Transaction Models and Concurrency Control
Index
- Introduction
- Objectives
- 1.Interferences and Isolation Level
- 2.Centralized Concurrency Control
- 2.1.Advanced Locking
- 2.1.1.Read-for-update Locking
- 2.1.2.Multi-granule Locking
- 2.1.3.Deadlock Detection and Resolution
- 2.1.4.Tuning Locks
- 2.2.Timestamping
- 2.3.Multi-version
- 2.4.Comparative Analysis of Concurrency Control Mechanisms
- 2.5.Transaction Chopping
- 2.1.Advanced Locking
- 3.Transactions in Oracle
- 4.Distributed Concurrency Control
- 4.1.Distributed Locking
- 4.1.1.Deadlock Detection
- 4.2.Distributed Timestamping
- 4.1.Distributed Locking
- 5.Replica Management
- Summary
- Self-evaluation
- Glossary
- Bibliography
Introduction
Objectives
-
Remember the four kinds of interferences.
-
Remember the correctness criteria for concurrent access scheduling.
-
Analyze the benefits and drawbacks of some concurrency control mechanisms: locking, timestamping and multiversion.
-
Know some tuning mechanisms for locks.
-
Understand the concurrency control mechanisms of Oracle 10g.
-
Explain the difficulties of distributed concurrency control.
-
Understand the difficulties of locking in a distributed environment.
-
Understand the assignment of timestamps in a distributed environment.
-
Identify the difficulties in highly distributed systems: avoiding interferences, avoiding deadlock situations and dealing with replicas.

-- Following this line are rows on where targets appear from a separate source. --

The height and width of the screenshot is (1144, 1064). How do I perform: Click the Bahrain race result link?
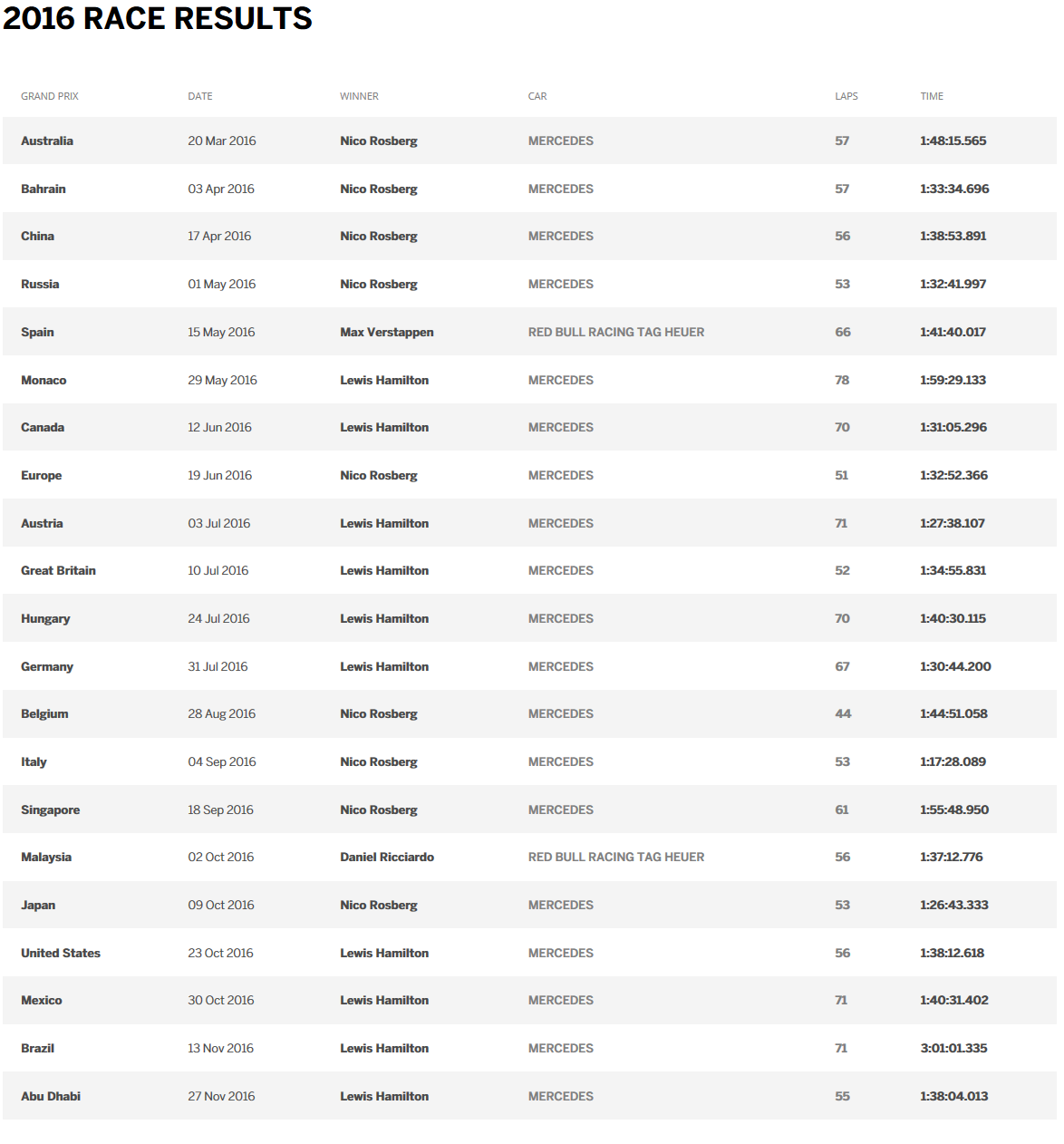pos(44,189)
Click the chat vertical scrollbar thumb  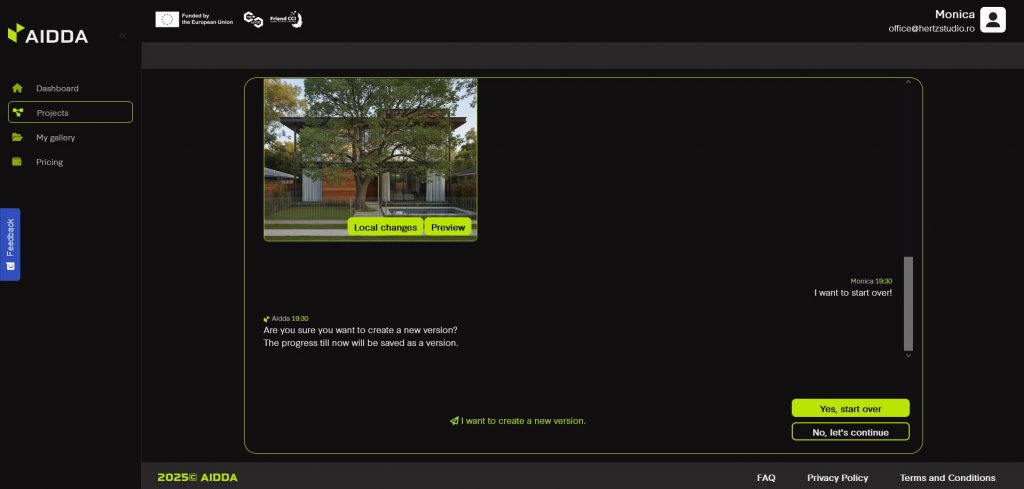(x=908, y=302)
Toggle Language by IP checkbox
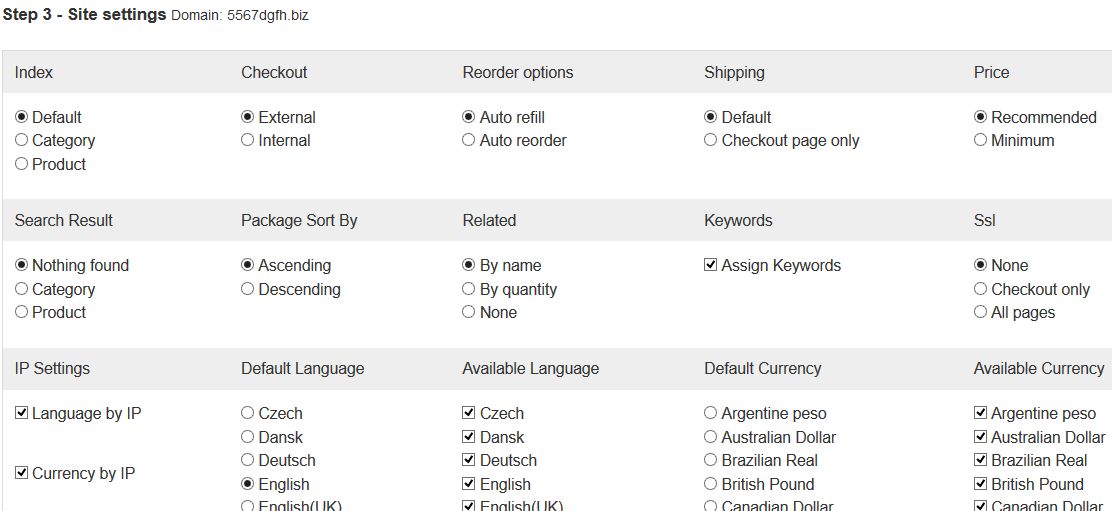1112x511 pixels. [x=21, y=412]
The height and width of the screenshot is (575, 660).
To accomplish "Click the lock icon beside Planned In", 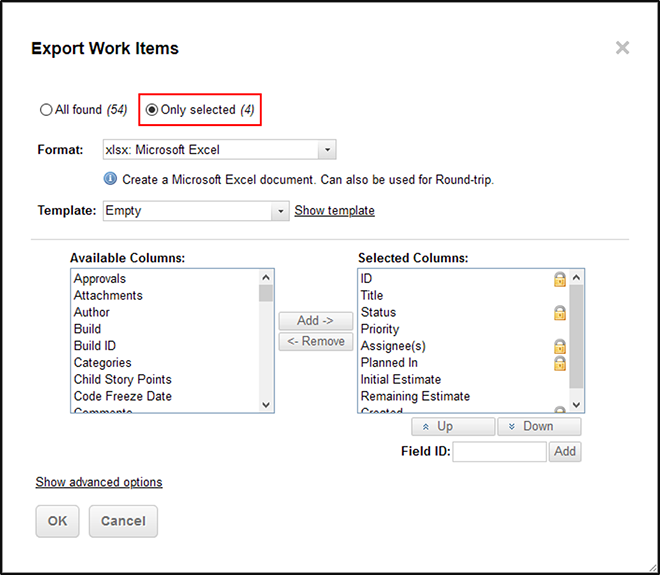I will 559,363.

1.Interferences and Isolation Level
“The concurrency control manager synchronizes the concurrent access of database transactions to shared objects in the database. It will protect each transaction from anomalies (i.e., Lost update, Read uncommitted, Unrepeatable read, and Inconsistent analysis) that can result from the fact that other transactions are accessing the same data at the same time.”
Andreas Reuter, Encyclopedia of Database Systems
1.1.Schedules and Serializability
”Recovery ensures that failures are masked to the users of transaction-based data management systems by providing automatic treatment for different kinds of failures, such as transaction failures, system failures, media failures and disasters.”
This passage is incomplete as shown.